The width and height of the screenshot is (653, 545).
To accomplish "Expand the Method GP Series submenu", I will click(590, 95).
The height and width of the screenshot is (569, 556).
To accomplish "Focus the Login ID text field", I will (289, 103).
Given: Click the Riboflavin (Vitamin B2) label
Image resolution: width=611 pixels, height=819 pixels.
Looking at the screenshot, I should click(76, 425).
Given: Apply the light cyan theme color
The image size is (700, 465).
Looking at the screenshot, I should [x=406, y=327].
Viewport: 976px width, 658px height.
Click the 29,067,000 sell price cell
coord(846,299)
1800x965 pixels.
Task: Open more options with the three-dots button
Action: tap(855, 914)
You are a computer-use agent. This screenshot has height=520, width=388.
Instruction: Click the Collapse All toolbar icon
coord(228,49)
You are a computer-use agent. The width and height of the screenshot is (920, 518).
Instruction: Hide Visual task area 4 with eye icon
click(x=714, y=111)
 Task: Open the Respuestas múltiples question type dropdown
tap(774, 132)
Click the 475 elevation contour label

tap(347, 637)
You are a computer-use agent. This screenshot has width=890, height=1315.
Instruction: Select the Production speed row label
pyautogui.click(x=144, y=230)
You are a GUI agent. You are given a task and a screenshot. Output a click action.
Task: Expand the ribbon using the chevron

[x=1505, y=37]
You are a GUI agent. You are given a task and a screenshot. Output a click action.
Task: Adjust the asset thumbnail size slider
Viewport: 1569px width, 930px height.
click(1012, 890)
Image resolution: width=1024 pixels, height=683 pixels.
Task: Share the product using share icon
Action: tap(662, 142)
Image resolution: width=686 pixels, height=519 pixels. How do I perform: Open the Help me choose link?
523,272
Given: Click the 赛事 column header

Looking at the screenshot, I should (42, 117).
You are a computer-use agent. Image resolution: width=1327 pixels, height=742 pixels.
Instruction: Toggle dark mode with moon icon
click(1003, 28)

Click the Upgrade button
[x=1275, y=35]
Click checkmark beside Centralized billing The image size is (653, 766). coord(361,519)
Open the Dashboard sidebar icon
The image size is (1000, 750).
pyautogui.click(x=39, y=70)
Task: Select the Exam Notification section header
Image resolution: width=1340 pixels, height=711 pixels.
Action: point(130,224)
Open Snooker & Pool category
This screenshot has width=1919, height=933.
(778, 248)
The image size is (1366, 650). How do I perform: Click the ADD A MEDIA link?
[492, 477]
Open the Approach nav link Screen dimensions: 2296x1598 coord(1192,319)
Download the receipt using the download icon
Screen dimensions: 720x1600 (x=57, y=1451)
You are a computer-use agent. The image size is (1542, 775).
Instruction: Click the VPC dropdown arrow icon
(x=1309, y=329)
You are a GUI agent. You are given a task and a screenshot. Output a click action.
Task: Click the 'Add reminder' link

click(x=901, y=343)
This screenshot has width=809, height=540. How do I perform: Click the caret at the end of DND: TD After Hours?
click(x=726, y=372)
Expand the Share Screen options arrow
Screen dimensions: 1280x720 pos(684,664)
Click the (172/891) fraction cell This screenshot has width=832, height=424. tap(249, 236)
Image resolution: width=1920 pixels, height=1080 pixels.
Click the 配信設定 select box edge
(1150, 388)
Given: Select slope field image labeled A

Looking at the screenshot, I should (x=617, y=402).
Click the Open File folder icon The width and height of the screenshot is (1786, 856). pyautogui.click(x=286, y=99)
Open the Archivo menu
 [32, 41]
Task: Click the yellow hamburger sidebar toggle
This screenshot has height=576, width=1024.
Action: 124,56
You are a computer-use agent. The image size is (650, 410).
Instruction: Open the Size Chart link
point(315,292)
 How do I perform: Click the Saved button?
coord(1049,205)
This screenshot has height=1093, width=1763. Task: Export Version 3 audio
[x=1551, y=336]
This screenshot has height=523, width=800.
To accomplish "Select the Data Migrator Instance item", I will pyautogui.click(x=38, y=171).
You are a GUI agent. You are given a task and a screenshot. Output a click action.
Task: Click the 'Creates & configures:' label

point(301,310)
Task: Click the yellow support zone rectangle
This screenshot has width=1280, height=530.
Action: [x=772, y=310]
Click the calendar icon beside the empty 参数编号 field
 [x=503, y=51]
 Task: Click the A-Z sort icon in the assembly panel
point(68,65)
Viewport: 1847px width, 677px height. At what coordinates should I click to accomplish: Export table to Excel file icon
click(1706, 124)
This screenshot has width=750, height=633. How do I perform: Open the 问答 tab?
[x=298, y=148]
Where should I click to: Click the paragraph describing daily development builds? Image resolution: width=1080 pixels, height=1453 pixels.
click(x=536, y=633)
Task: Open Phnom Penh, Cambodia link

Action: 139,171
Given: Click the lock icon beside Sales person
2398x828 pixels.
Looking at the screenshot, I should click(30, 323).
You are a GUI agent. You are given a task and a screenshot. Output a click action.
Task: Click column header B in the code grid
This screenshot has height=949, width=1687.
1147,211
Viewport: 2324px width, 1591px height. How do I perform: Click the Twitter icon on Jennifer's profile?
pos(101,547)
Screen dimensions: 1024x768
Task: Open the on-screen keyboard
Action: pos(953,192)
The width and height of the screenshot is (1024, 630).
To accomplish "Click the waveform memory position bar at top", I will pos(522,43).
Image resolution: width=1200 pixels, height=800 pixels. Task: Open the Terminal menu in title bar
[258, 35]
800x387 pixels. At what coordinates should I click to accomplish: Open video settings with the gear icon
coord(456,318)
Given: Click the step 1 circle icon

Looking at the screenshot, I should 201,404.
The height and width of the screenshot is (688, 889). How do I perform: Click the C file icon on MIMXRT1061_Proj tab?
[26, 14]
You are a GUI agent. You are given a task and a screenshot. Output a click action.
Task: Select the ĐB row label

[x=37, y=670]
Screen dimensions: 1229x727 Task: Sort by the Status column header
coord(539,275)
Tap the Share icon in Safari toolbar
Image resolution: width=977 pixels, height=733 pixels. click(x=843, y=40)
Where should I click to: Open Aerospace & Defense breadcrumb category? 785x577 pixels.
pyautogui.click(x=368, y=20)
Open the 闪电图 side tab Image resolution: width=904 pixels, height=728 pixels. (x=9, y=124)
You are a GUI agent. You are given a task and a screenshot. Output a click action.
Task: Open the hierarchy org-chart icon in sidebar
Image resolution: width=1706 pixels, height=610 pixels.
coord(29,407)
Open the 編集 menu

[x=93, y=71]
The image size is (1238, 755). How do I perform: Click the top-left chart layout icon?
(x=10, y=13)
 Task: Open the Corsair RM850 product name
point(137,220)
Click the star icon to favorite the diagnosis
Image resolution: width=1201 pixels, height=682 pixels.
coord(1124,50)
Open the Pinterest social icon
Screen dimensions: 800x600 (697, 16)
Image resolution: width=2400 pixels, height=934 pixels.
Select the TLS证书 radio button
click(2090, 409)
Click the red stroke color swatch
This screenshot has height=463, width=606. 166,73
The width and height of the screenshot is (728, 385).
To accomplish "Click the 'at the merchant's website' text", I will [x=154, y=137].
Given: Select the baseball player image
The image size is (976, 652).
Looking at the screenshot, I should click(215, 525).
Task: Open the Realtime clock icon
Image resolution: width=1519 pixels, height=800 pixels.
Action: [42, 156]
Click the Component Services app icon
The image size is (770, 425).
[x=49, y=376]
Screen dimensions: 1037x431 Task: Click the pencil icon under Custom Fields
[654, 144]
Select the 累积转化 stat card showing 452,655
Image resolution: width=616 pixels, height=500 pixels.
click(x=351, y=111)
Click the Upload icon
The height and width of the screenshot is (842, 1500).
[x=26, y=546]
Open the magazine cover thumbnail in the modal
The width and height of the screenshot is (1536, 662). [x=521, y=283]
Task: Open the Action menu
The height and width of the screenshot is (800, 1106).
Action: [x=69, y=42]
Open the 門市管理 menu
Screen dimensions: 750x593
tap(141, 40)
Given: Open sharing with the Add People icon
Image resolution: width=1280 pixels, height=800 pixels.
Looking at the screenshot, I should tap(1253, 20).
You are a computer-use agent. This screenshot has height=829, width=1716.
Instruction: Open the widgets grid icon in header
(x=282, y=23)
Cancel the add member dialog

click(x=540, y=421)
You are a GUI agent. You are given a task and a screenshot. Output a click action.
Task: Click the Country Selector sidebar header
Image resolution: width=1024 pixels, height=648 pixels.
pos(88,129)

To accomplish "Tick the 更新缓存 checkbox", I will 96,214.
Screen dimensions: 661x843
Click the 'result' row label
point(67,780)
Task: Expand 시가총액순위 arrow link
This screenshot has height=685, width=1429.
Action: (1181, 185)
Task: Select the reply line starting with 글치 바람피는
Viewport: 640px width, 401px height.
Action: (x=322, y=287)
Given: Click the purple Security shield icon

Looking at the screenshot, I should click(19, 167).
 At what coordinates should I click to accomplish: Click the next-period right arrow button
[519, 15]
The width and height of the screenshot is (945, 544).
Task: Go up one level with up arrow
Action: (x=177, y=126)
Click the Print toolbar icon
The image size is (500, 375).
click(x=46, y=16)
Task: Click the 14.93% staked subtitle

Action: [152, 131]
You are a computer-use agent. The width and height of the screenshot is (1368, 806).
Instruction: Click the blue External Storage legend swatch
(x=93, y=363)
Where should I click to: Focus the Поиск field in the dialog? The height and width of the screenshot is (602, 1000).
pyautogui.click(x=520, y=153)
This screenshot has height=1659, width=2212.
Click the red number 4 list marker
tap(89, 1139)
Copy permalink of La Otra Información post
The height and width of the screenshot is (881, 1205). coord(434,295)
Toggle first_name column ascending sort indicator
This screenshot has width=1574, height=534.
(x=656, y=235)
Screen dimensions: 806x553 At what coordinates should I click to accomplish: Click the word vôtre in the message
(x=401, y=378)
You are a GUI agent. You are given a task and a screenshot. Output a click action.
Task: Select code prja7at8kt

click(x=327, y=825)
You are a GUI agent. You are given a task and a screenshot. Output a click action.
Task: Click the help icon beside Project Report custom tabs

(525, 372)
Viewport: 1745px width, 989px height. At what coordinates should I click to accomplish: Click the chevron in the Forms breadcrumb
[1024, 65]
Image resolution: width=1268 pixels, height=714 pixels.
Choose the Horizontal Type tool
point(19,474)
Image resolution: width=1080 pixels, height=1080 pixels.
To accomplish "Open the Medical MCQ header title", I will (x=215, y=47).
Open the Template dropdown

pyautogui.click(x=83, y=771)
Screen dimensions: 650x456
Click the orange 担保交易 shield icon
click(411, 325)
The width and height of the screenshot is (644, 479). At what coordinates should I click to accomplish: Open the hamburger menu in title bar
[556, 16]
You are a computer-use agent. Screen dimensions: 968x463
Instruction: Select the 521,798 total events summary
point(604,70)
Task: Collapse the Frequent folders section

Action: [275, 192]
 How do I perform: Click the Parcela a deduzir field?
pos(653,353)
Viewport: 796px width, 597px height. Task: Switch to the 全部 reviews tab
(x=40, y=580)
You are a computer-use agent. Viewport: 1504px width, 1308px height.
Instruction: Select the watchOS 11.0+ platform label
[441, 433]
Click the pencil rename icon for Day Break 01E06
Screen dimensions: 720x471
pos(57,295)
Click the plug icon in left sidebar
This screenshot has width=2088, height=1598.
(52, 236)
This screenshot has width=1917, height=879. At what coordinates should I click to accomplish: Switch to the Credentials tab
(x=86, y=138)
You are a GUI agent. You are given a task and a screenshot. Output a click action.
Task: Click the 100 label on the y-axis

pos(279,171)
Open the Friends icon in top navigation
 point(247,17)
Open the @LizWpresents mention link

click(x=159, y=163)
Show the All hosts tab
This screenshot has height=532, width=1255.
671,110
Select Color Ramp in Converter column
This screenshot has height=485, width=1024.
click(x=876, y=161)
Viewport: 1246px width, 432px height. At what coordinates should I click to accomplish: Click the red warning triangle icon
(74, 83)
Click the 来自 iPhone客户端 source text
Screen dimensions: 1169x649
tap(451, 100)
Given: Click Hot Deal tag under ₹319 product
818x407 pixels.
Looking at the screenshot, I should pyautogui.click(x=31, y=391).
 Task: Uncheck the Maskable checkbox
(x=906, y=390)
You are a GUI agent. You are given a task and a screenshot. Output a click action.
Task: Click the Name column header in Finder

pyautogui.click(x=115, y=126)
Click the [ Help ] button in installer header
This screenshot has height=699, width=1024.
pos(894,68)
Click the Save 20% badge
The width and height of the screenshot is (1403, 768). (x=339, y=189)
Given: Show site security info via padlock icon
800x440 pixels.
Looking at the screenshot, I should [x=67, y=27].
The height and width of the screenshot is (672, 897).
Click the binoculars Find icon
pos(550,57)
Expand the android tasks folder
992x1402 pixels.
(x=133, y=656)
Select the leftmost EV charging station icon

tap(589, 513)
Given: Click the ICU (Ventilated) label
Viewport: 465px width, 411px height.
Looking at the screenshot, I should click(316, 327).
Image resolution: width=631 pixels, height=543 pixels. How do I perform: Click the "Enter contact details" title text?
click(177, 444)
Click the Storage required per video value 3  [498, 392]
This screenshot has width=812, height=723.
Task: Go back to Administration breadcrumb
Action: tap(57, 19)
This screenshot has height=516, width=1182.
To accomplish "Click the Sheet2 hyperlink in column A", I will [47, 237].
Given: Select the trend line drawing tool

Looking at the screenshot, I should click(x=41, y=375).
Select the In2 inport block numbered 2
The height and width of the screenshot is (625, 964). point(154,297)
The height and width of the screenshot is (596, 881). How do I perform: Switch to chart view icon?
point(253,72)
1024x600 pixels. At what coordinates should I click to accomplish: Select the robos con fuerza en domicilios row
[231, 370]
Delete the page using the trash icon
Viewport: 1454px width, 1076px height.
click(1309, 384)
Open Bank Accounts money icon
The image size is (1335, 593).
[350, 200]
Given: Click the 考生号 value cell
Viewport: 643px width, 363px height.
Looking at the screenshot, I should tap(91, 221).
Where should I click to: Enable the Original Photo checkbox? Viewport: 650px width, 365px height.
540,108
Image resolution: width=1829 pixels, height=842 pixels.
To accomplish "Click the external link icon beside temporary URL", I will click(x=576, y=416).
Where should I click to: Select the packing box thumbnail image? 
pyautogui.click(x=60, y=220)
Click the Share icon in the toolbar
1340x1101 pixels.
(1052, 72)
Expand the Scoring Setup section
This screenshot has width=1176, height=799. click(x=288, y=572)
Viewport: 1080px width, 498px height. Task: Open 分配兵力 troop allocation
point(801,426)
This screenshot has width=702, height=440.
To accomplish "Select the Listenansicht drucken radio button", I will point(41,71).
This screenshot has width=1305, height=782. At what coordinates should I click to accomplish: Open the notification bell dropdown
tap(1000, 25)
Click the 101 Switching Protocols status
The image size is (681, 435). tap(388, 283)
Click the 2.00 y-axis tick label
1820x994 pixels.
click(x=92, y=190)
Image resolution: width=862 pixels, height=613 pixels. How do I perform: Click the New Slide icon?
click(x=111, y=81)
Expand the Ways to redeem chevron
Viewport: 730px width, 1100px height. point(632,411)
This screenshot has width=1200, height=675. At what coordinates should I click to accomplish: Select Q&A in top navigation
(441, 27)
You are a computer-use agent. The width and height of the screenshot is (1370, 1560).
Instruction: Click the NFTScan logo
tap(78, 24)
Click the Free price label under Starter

———

■ Exercise ■
Find each line in the records holding the string "sidebar" and show it.

■ Task solution ■
Open the Dashboard sidebar icon
Task: Click the yellow hamburger sidebar toggle
Task: Open the hierarchy org-chart icon in sidebar
Task: Click the Country Selector sidebar header
Click the plug icon in left sidebar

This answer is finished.